● What is being asked
Please copy out the entries below exactly, beginning with the line that contains "Viewport: 1462px width, 812px" and ending with the line that contains "The image size is (1456, 827).", and include nothing outside that span.

● Entries provided
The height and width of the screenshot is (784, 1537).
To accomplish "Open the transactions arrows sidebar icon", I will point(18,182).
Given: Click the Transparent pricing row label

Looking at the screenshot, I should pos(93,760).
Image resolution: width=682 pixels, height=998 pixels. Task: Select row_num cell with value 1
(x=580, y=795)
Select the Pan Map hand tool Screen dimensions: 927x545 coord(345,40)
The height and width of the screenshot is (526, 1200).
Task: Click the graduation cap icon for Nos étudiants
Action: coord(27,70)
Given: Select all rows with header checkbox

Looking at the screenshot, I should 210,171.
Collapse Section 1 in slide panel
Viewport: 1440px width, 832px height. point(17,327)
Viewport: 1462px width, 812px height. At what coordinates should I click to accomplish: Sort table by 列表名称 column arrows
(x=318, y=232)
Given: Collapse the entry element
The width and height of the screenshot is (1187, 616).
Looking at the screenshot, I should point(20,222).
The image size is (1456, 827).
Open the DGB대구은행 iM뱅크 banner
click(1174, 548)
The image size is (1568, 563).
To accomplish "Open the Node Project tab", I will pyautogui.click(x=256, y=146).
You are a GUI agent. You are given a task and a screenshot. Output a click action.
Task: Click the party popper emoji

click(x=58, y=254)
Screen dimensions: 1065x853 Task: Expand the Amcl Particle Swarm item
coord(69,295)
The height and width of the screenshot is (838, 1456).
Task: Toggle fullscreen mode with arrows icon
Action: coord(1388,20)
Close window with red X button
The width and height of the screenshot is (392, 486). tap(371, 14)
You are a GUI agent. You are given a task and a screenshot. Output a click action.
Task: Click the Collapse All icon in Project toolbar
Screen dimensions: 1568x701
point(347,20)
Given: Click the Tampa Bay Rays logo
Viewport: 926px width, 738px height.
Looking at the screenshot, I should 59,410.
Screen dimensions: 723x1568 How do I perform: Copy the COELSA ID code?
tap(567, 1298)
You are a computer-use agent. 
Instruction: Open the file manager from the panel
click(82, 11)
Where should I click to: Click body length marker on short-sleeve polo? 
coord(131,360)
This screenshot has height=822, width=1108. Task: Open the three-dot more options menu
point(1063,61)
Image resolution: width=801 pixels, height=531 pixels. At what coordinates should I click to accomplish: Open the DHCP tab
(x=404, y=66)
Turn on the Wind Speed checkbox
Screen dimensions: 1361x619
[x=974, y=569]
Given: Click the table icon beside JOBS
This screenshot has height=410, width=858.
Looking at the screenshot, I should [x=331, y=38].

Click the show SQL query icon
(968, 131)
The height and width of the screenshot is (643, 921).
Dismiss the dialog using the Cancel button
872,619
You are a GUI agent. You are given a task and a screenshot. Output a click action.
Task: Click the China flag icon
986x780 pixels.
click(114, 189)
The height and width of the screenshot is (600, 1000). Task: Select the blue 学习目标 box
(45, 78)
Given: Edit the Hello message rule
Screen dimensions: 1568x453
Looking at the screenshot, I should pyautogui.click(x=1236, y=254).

● Task result
Viewport: 1462px width, 812px height. At what coordinates should I click to accomplish: Sort table by 列表名称 column arrows
(x=318, y=232)
Given: Collapse the entry element
The width and height of the screenshot is (1187, 616).
Looking at the screenshot, I should point(20,222).
The image size is (1456, 827).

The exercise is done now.